On the nanotechnology front, I'll tell a story about my car. I bought a car, and I wanted to protect it. So I remembered from high school a thing called Turtle Wax that you use to prevent oxidation of the paint. I went to the hardware store and bought a $10 bottle of Turtle Wax, and the bottle said, 'Now improved with nanotechnology.' There are more con men and charlatans in the nanotech world than I've ever seen before anywhere else.

Let's talk about an area where you're trying to get some momentum, as are others!programmable silicon.
When I listened to Altera Corp. chairman and CEO John Daane talk about programmability at the ESC last year, he had it about right. As line widths go down, even a 65nm wafer is expensive. But you can cram so much stuff on a wafer, you can afford to be inefficient in terms of transistors per square millimeter. Instead of designing 10 chips for 10 customers, if you can design one chip that can be programmed for 10 customers, you can amortize a typical programmable chip, for which development is about $20 million. It's the way we're going to go.

I think programmability is the future. And once you get to programmability, software is king.

If you ran for office!say, governor of California!what would be your first piece of legislation?
Let me reject the premise of your question. I have a real job, I create real wealth, and real people work for our company.
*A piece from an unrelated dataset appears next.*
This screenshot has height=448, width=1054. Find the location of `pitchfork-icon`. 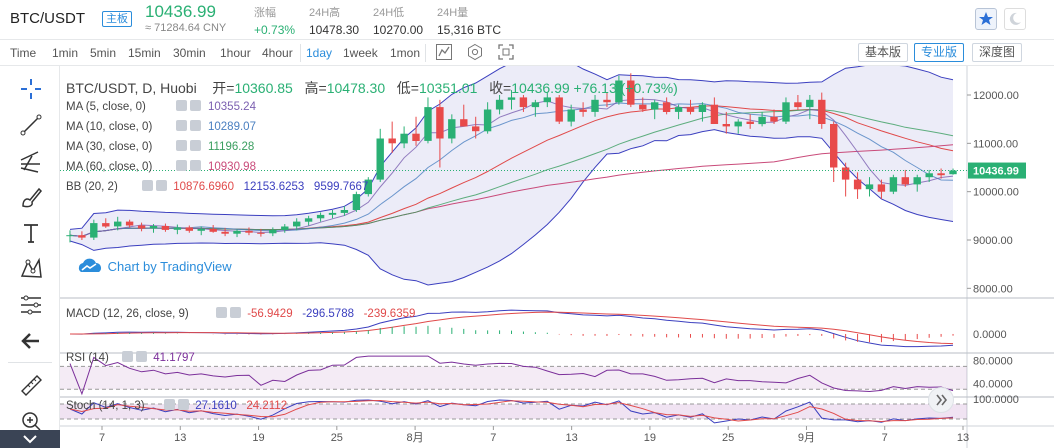

pitchfork-icon is located at coordinates (31, 161).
I would never, ever swap my job for a job where I make my living taking money from other people. I would rather be unemployed, literally.

Some people have said that after so many router and switch architectures went south in the crash, ternary content-addressable memory became a dumb and expensive idea. More recently, we've heard that despite the number of SRAM-like alternatives out there, there will always be a unique purpose for a ternary CAM, and it will always have a pretty good average selling price.
I don't see ternary CAMs being replaced. We do have an SRAM alternative internally in the Sahasra architecture: Sahasra is basically a large logic engine with several blocks of high-speed static RAM embedded in it, and CAM. It is twice as silicon-efficient as standard CAM, but the penalty is that the latency for the first answer is longer. It can serve in some functions, but not others. But it is cheaper by a lot than standard CAM.

Design engineers get really frightened at offshore trends. Should they be worried that there are no more U.S. design jobs?
Cypress has 17 design centers. Offshore, we have India, China and Ireland. So most of our design centers are in the United States, and we would be crippled if we didn't have them. There is a warning to the engineer, but the warning is a little bit different. It's the same warning for any company: Tell me what you're going to do when you recognize we can get something offshore.

You must change, you must move to the next level of value creation. If it's just turning the crank on me-too chips, that can get done anywhere in the world. So the challenge for our design centers is to embed software and systems knowledge to move to the next level.

Do you worry that the venture community is getting too regimented about saying, 'OK, I just want four or five guys in management here, and everybody else in your startup should be based in Bangalore and Shenzhen'?
I don't see that too much in Silicon Valley. They give you credit for having a low-cost deployment, but the fact is, Silicon Valley is still Silicon Valley. There are still thousands of engineers there, and they're very smart. They're embedded in a highly value-added matrix. You can't just go somewhere in the technical hinterland and necessarily compete. But they do have to come up with a better idea. They can't just turn the crank on something that's already there.